**Hartford, CT (January 31, 2007)** – With free legal aid from the National Right to Work Legal Defense Foundation an employee of Colt Manufacturing has filed a rare *mandamus* petition asking a federal appellate court in Washington, DC to order the National Labor Relations Board (NLRB) to rule in a long-delayed case that has languished at the federal labor board for nearly four years.
George Gally, a 40-year veteran Colt employee, originally filed unfair labor practice charges in 2003 challenging the United Autoworker (UAW) union’s nationwide policy of requiring employees to object annually in order to receive refunds of forced union dues spent for non-collective bargaining activities such as union politics and lobbying. Gally filed his *mandamus* petition at the U.S. District Court of Appeals for the D.C. Circuit.

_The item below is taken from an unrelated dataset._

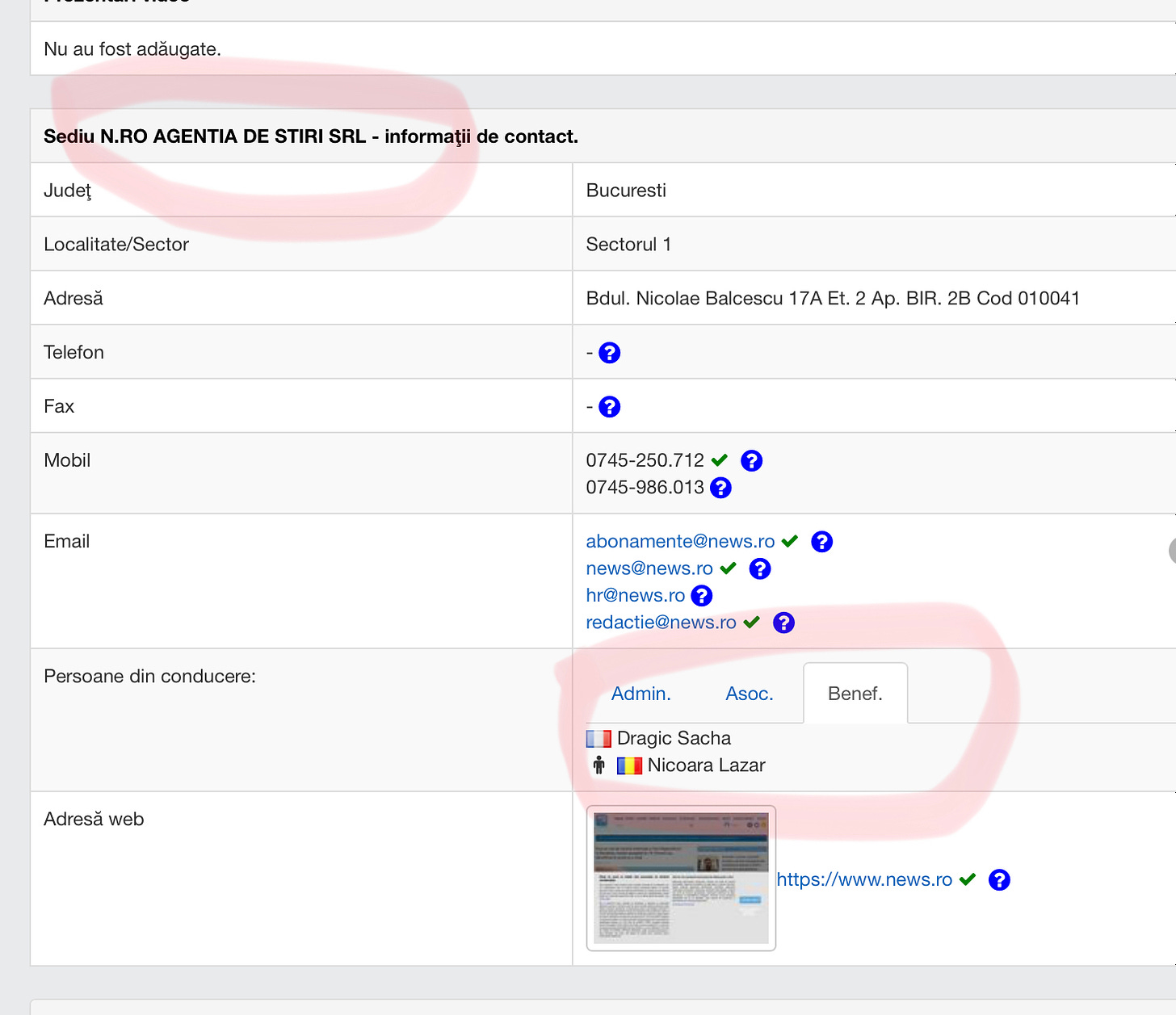Open the news@news.ro email link

click(x=649, y=569)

In the Foundation-won U.S. Supreme Court *Communications Workers v. Beck* decision, the court recognized that workers have the right to refrain from formal, full dues-paying union membership and pay a reduced fee to cover the union’s collective bargaining costs. But UAW officials have violated the Supreme Court’s *Beck* and related appellate court rulings by requiring Gally and his co-workers to re-object every year – a practice intended to discourage them from reclaiming their money.
The current delay is part of a 15-year history of illegal actions by UAW officials against Gally. In December 2003, a federal administrative law judge awarded Gally nearly $31,000 in compensation plus interest for pay lost after he was illegally fired at the request of UAW Local 376 union officials in 1991. Earlier in 2003, Gally filed the unfair labor practice charges challenging the UAW union officials’ annual objection scheme.
“The issue is simple: for Gally and his co-workers, justice delayed is justice denied,” said Stefan Gleason, vice president of the National Right to Work Legal Defense Foundation. “Instead of defending the rights of individual employees that have been victimized by compulsory unionism abuses, too often the NLRB has sat on its hands allowing union officials’ wholesale workers’ rights violations to continue.”
Gally’s case is far from the only example of delayed justice for workers at the NLRB, a federal bureaucracy long criticized for political in-fighting and institutional bias favoring compulsory unionism. Only a few weeks ago the U.S. District Court of Appeals for the D.C. Circuit ordered the labor board to produce a ruling in a Foundation-assisted case that began in 1989.
In that case the NLRB was ordered to rule by January 30, 2007, but when the decision was finally released – 17 years after Schreiber Foods employees Sherry and David Pirlott first filed the case – the majority of the Members issuing the decision refused to address the core legal issue of whether nonunion workers can be compelled to pay for union organizing activity.